§ TASK STATEMENT
Print exactly, and only, the lines from the one that has "Subscribe now (201, 173)" through the end of the material below, with both ends included and the pictures omitted.
-- EXERCISE DATA follows --
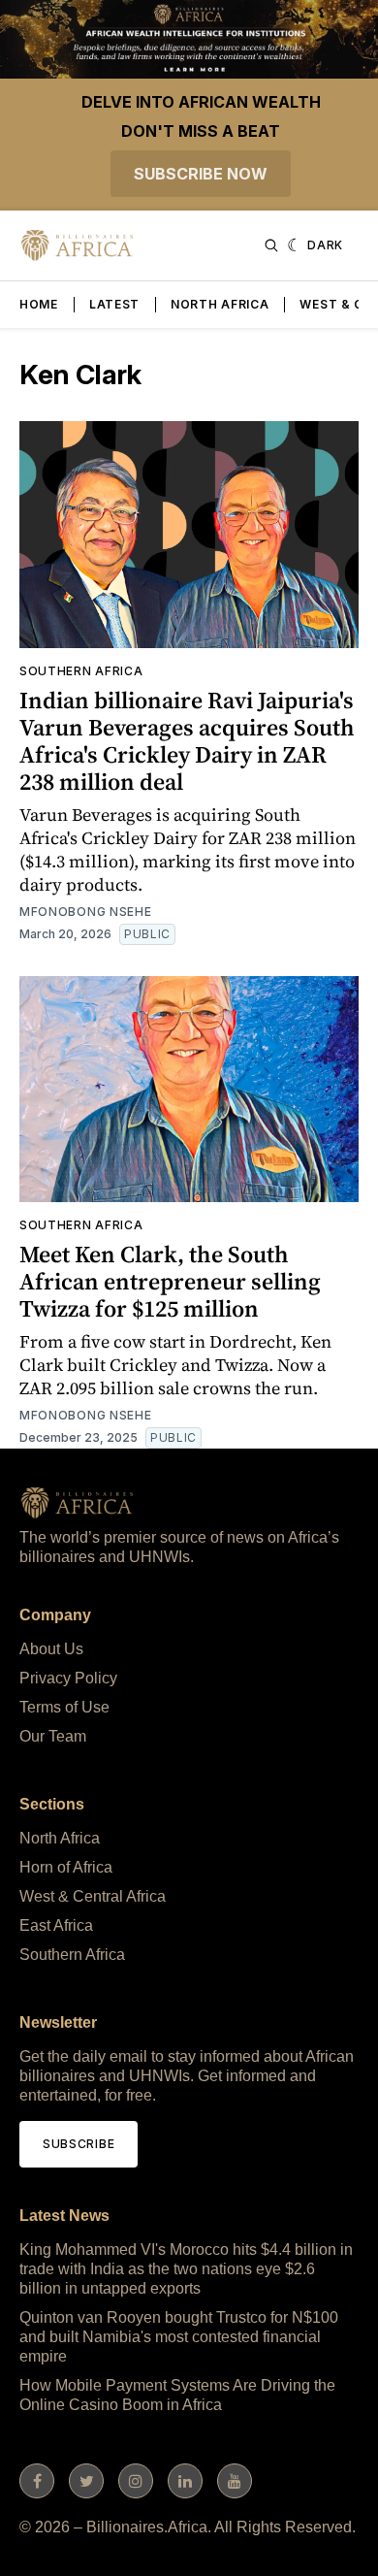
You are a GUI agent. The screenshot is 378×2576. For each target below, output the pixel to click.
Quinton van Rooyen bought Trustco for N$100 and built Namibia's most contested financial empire (178, 2336)
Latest (114, 304)
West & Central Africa (92, 1896)
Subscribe (78, 2143)
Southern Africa (81, 671)
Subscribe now (201, 173)
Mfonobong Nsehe (85, 911)
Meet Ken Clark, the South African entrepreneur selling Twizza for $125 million (170, 1281)
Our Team (52, 1736)
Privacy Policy (68, 1678)
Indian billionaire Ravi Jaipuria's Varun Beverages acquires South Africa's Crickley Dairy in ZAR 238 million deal (187, 741)
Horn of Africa (65, 1867)
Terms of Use (64, 1707)
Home (38, 304)
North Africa (219, 304)
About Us (51, 1649)
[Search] (271, 245)
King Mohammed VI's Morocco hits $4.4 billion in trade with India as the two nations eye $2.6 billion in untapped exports (186, 2269)
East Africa (56, 1925)
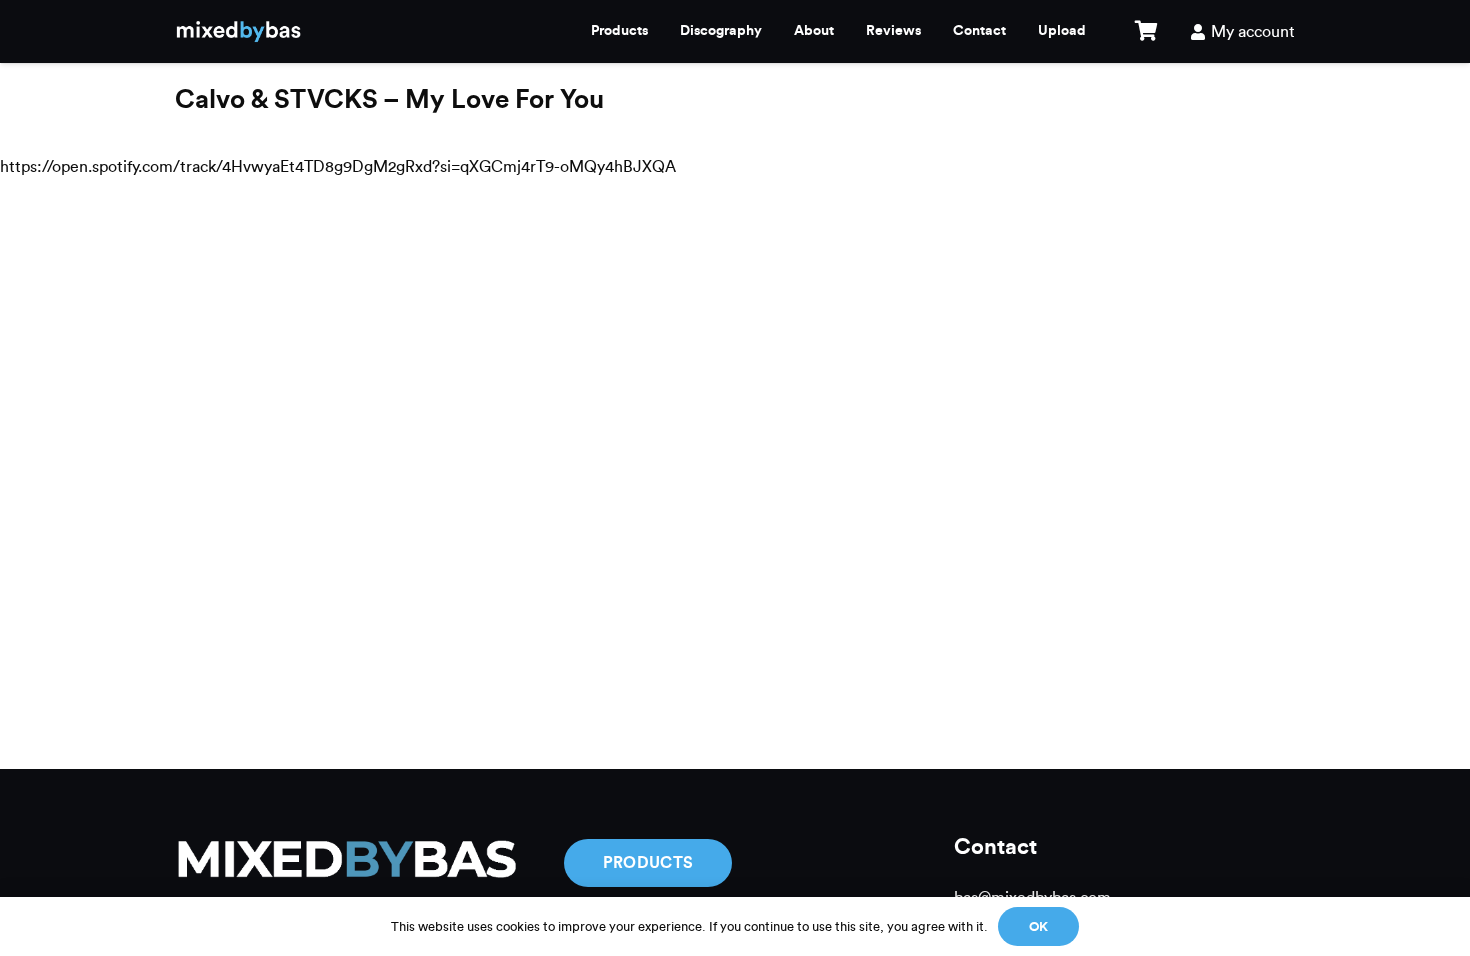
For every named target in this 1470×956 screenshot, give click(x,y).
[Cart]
-- EXERCISE DATA concluded --
§ RESPONSE TO THE EXERCISE
Subscribe now (201, 173)
Mfonobong Nsehe (85, 911)
Meet Ken Clark, the South African entrepreneur selling Twizza for $125 million (170, 1281)
Our Team (52, 1736)
Privacy Policy (68, 1678)
Indian billionaire Ravi Jaipuria's Varun Beverages acquires South Africa's Crickley Dairy in ZAR 238 million deal (187, 741)
Horn of Africa (65, 1867)
Terms of Use (64, 1707)
Home (38, 304)
North Africa (219, 304)
About Us (51, 1649)
[Search] (271, 245)
King Mohammed VI's Morocco hits $4.4 billion in trade with India as the two nations eye $2.6 billion in untapped exports (186, 2269)
East Africa (56, 1925)
For every named target in this 1470×956 screenshot, give click(x,y).
[Cart]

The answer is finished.